We quite understand the first aspect of that submission but we regret that we cannot accept the second limb on that submission. There is just no way in which we can interpret this particular paragraph as in some way implying that, despite its plain wording, persons who have been dismissed where the effective date of termination is before 30 August 1993 can have the benefit of this new piece of law.

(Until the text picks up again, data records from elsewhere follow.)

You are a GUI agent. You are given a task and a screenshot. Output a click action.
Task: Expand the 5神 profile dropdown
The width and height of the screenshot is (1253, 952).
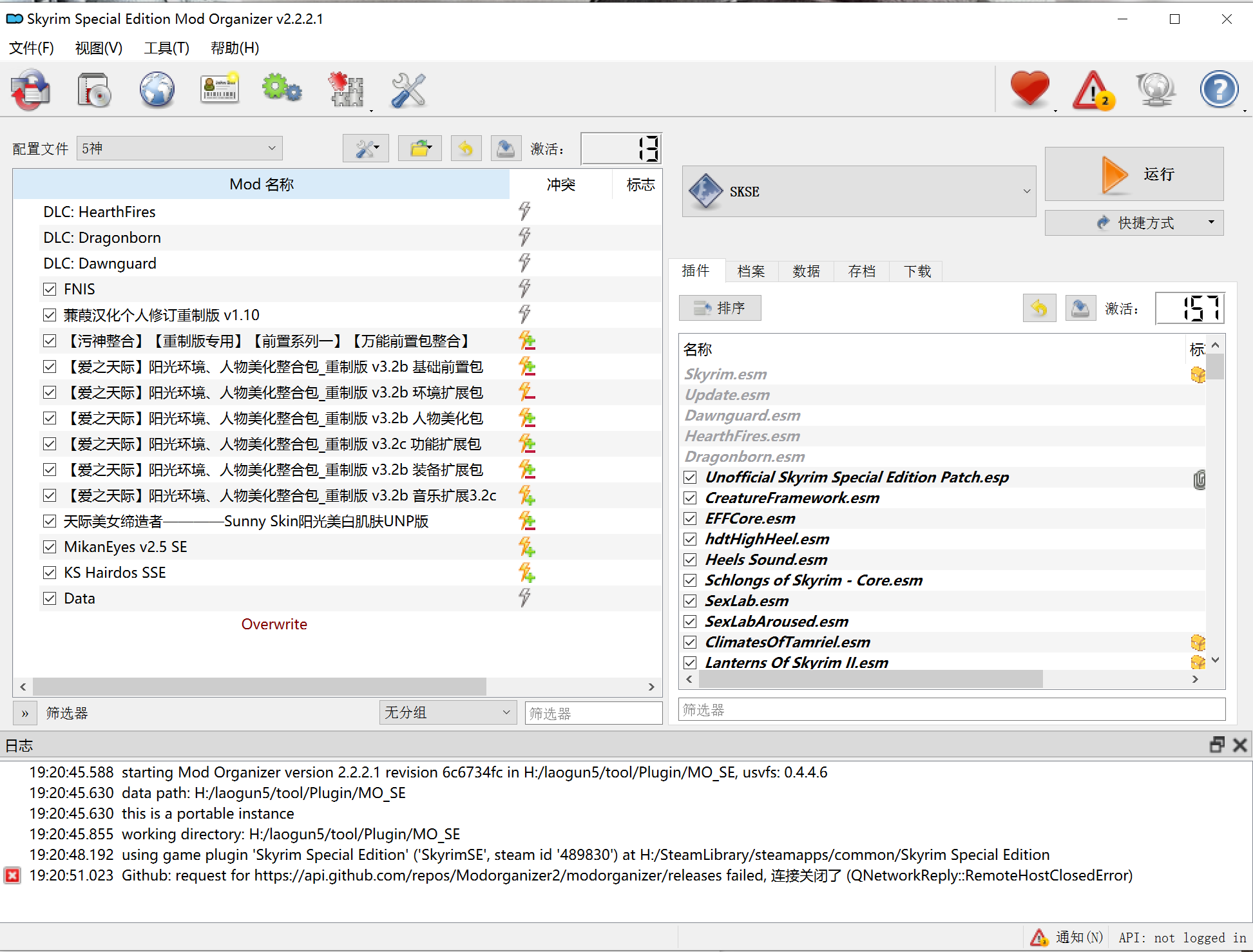tap(179, 149)
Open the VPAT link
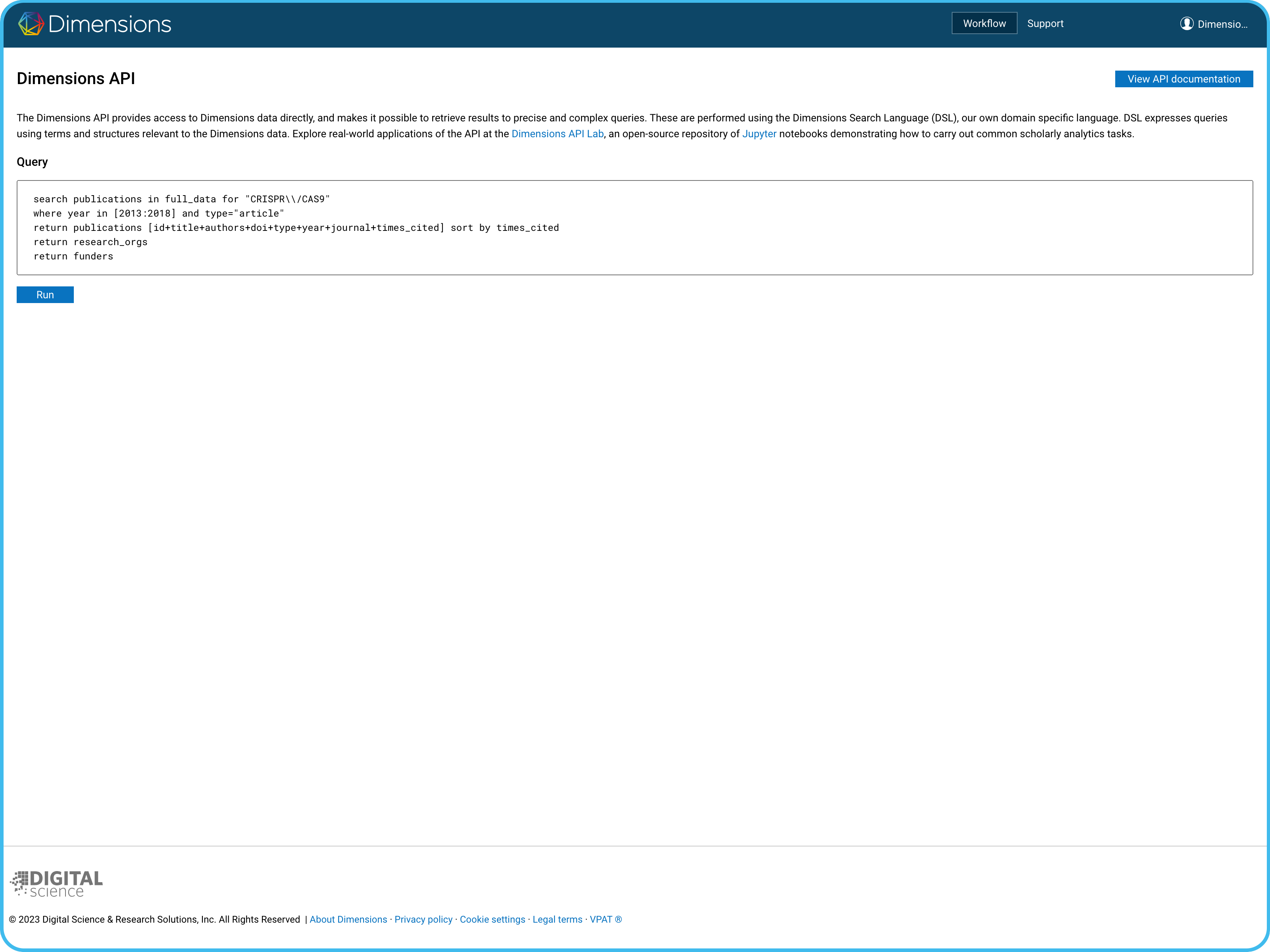 605,919
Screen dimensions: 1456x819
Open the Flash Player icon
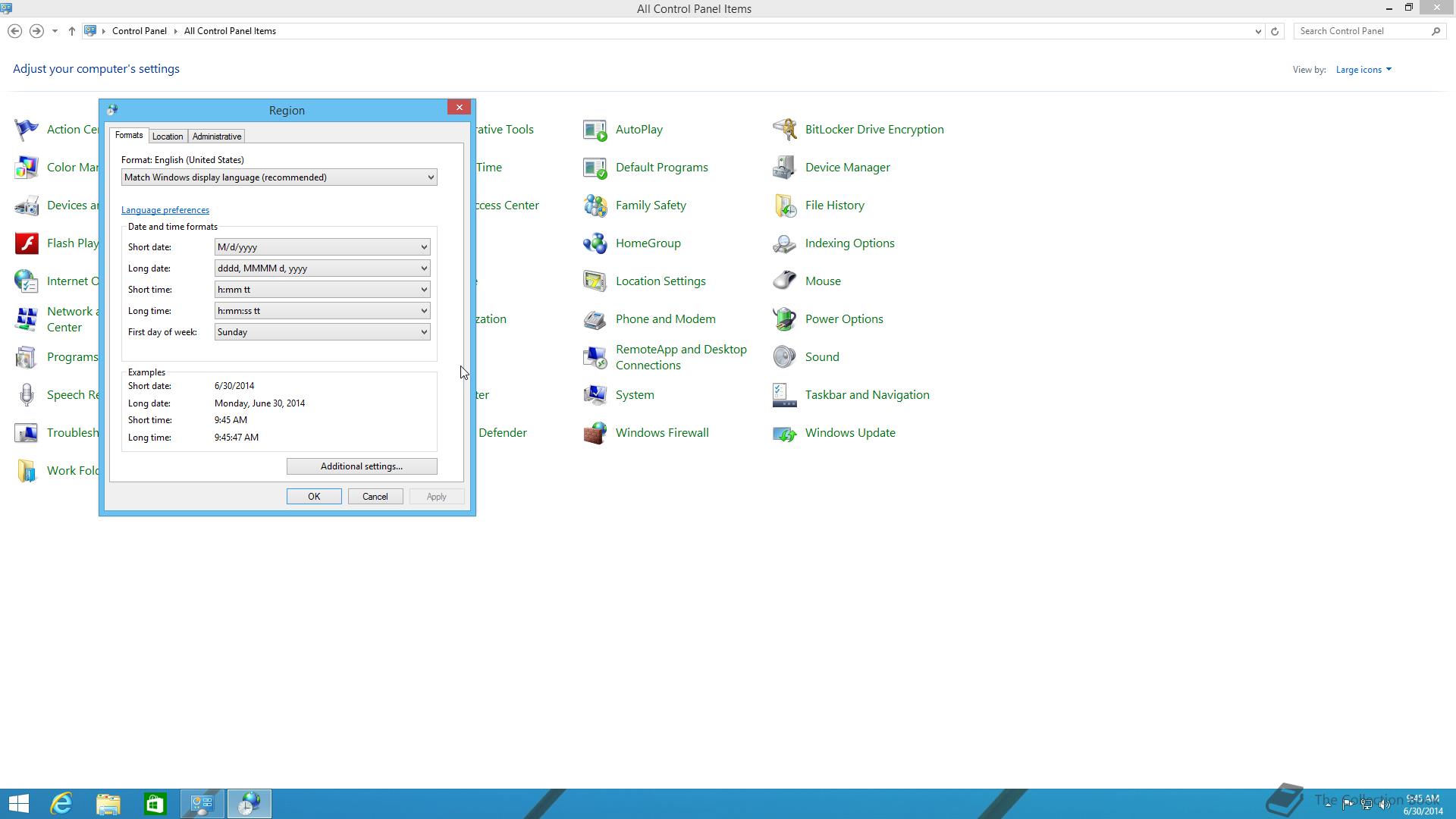point(27,243)
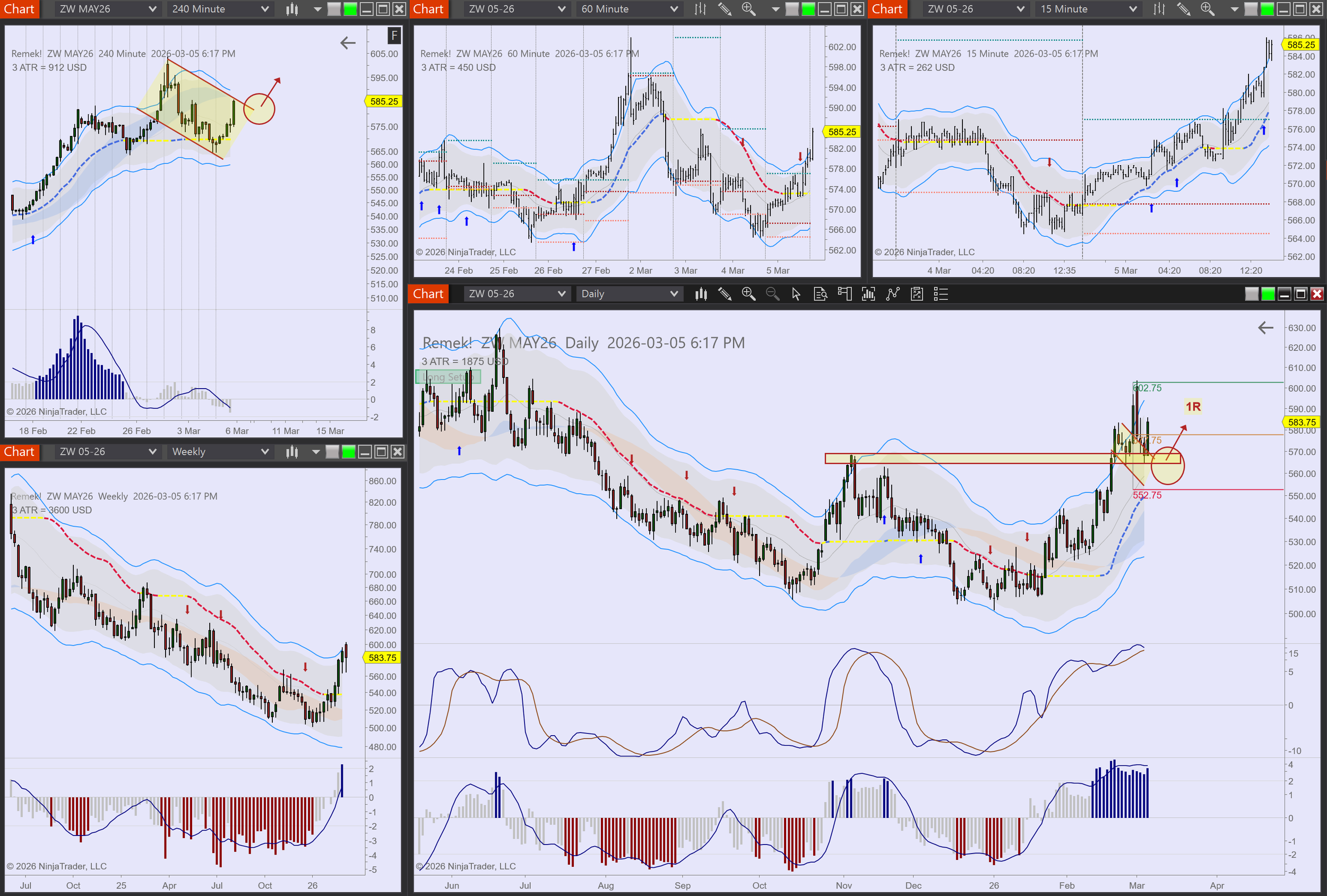Open Chart Trader icon in Daily toolbar
1327x896 pixels.
point(845,294)
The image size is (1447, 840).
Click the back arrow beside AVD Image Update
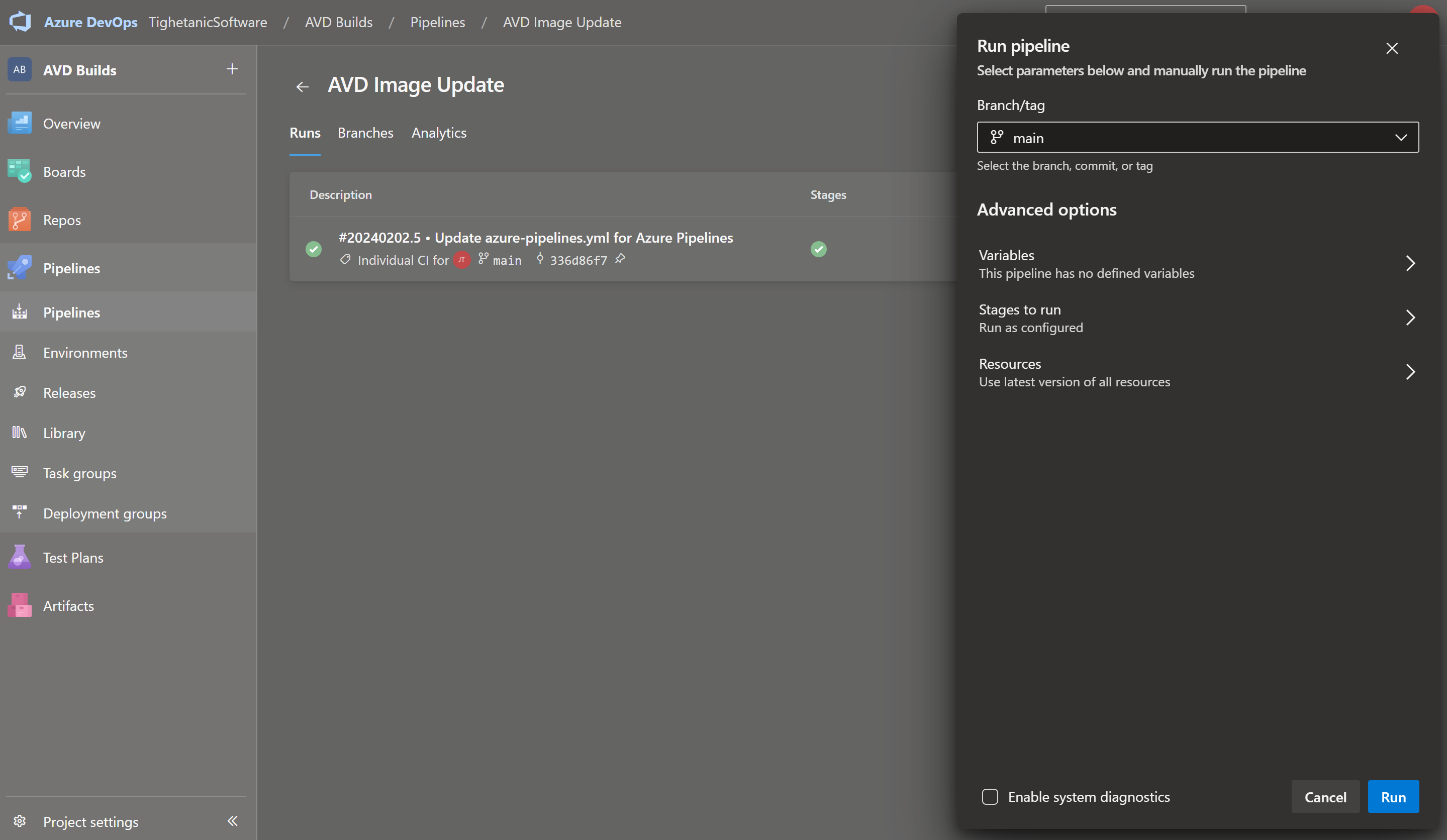pos(302,86)
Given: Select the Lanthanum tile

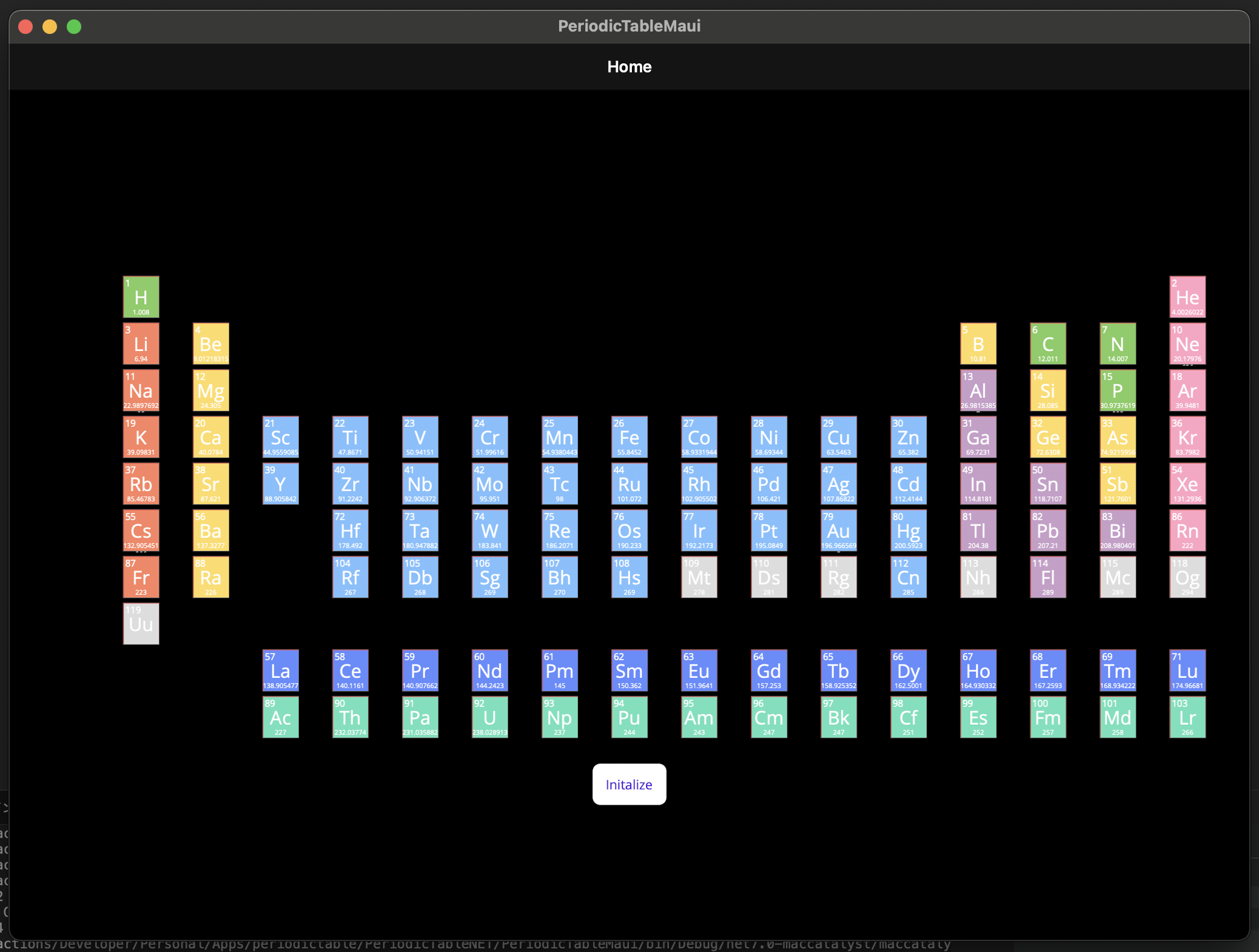Looking at the screenshot, I should [x=280, y=670].
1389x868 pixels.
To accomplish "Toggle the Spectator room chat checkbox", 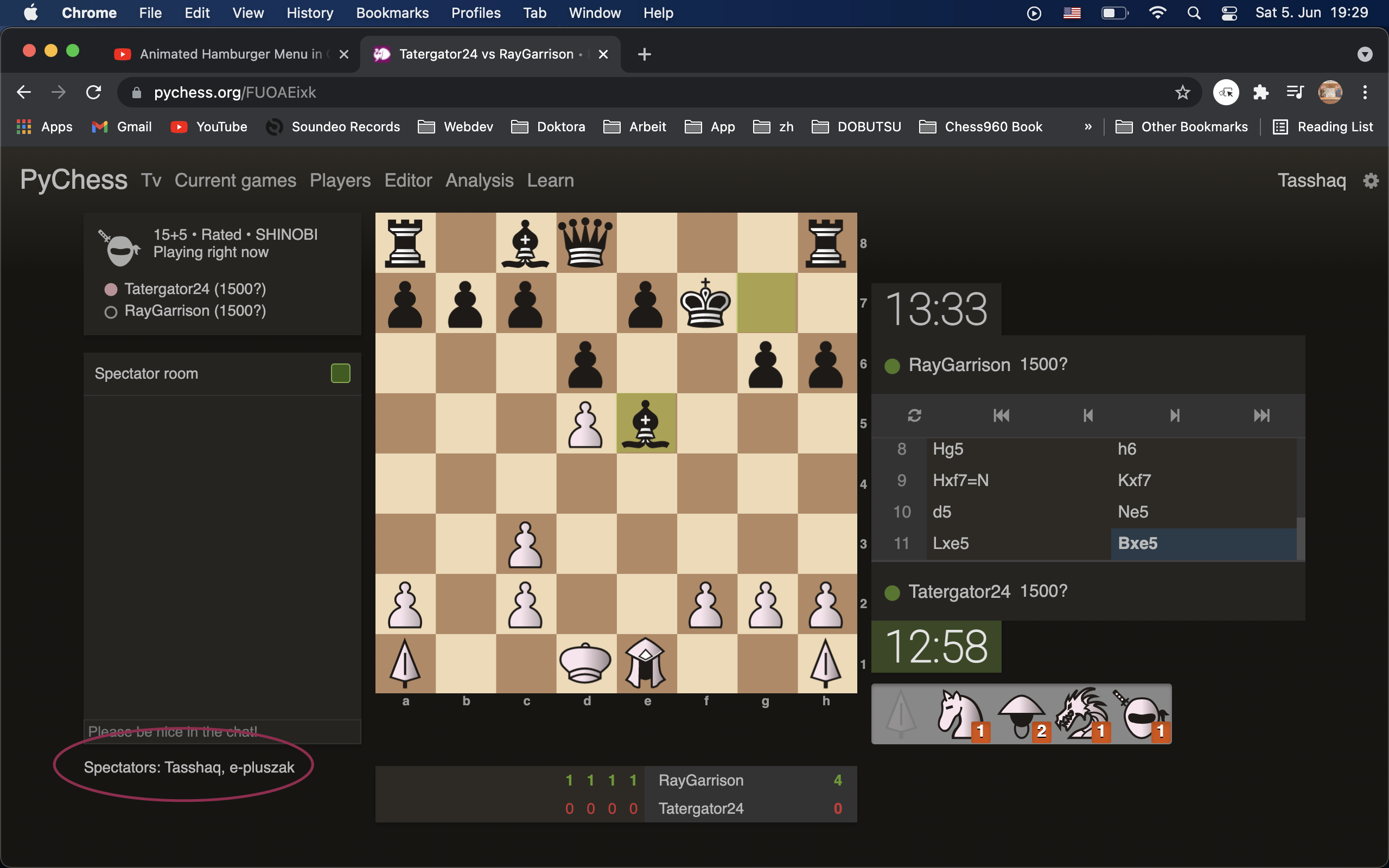I will pos(340,373).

Accordingly, we regret to say that applying the test which we have to do, that is to say, whether there is any arguable point of appeal because it is only so far as that that the Applicant has to go - we regret that we are unanimously of the view that there is no arguable point of law which arises and, therefore, there is no arguable ground of appeal.
However, the matter does not quite end there because we note that the Industrial Tribunal in paragraph 12 of its review decision expressed the view, especially through one of the lay Members of the Tribunal, that:
"the respondent might see fit to improve, voluntarily, upon the amount which the applicant is to receive."
The Industrial Tribunal had recorded earlier in their reasons that the eventual outcome of this claim, as recorded on their Review, obviously, and for the technical reasons stated, fell short of what the Applicant might have wished for, bearing in mind, as the Industrial Tribunal put it, the catastrophic effect that the events recorded in the Tribunal's earlier decisions had clearly had upon his career.
The Industrial Tribunal, having considered this matter with care and sympathetically, as we hold, over a number of prolonged hearings, were, in our judgment, uniquely in a position to assess the extent of the adverse effect that these decisions had had upon this particular Applicant's career.
In those circumstances, we entirely wish to echo those views of that Tribunal, as expressed in the final paragraph of the Review decision. In our respectful and considered view, the Respondent City Council would be acting both properly and fairly in deciding that their proper course in all the circumstances here, was to honour this award as though the new legislation applied. Indeed, it might be said that that was the least that they could do in the circumstances, especially having regard to the criticisms that were made by the Court of Appeal of the state of the law which, in effect, allowed employers to cock a snook at reinstatement orders under the Employment Protection legislation, so that we hope, and indeed, expect that this matter will be the subject of very careful scrutiny and consideration at the highest level within the Liverpool City Council.